As can be seen in Figure 1a, 1% GSE caused a significant microbial inactivation for 105 CFU/mL initial inoculum concentration. More specifically, after 8, 12, 18 and 24 h, the inhibition of the treated sample was equal to 1.46, 2.37, 2.76 and 2.94 log CFU/mL, respectively. In addition, after 24 h, the difference between the treated sample and the control sample was equal to 6.24 log CFU/mL. As the inactivation of L. monocytogenes (105 CFU/mL) by 1% GSE was substantial (~3 log CFU/mL after 24 h), the higher concentration of 4% GSE was not applied for the initial concentration of 105 CFU/mL.
At a higher initial inoculum concentration (108 CFU/mL), 1% GSE was less effective against L. monocytogenes (Figure 1b). More specifically, the observed trend shows a bacteriostatic rather than a bactericidal effect. However, when the GSE concentration was increased to 4%, a substantial decrease in bacterial cell concentration was seen.
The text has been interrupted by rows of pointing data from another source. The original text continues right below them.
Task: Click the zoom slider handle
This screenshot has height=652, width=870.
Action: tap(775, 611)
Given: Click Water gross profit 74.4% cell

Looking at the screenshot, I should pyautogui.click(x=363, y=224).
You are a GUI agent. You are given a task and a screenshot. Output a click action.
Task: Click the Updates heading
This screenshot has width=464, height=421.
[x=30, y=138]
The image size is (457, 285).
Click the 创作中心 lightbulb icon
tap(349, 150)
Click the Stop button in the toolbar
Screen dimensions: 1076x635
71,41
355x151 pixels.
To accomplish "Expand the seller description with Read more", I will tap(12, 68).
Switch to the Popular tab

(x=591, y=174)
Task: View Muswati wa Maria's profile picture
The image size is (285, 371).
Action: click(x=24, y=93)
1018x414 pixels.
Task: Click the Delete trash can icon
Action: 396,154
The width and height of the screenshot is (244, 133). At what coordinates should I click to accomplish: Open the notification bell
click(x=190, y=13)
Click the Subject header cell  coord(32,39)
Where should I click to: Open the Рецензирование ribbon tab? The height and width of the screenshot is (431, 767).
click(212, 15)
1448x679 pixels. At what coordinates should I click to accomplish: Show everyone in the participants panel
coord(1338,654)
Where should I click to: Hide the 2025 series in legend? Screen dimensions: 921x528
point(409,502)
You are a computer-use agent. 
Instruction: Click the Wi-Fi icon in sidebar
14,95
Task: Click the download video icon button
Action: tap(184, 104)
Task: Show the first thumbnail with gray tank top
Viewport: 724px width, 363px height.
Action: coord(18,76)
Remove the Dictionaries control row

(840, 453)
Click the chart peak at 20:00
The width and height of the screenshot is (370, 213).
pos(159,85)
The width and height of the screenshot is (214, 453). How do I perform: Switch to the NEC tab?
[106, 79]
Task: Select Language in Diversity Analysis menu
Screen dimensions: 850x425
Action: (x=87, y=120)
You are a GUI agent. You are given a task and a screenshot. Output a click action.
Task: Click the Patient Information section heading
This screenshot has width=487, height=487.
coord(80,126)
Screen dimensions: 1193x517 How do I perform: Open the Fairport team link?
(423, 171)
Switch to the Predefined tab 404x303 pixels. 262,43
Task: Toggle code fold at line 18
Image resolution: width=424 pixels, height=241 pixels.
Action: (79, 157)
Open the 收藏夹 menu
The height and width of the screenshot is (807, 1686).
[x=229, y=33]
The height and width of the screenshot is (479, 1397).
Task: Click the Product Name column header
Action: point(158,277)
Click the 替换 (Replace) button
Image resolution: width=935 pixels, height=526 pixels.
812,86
More specifically, the inhibitory activity followed a similar trend to the inactivation of L. monocytogenes at 105 CFU/mL challenged by 1% GSE (Figure 1a). After 8, 12, 18 and 24 h, the inhibition of the treated sample was equal to 1.27, 2.08, 2.60 and 2.93 log CFU/mL, respectively. These findings indicate that the inoculum concentration has a significant impact on the inactivation efficacy of GSE. Generally, as previously stated, studies investigating the impact of GSE against L. monocytogenes are limited and most are food-specific. To the best of our knowledge, there is no study altering the initial microbial concentration, and only some studies alter the GSE concentration. For example, Ahn et al. (2004) showed, for an initial microbial load of 104 CFU/mL in liquid nutrient media (TSBYE), that the cell concentration of L. monocytogenes was below the detection limit after 16 h of treatment with 0.6% GSE. When the GSE concentration increased to 1%, L. monocytogenes was completely inhibited after 8 h of GSE treatment [54]. Additionally, Sivarooban et al. (2007) observed a reduction in L. monocytogenes of 2 log CFU/mL after 24 h. The cells were challenged with 1% GSE in liquid nutrient medium (TSBYE) and the initial load was slightly higher (approx. 5 × 106 CFU/mL) [52].
Overall, these findings show that the amount of GSE and the microbial concentration in the sample affect the inactivation potential of GSE. Hence, the amount of GSE that could be used for industrial or clinical microbial inactivation purposes needs to be proportional to the contamination in the sample.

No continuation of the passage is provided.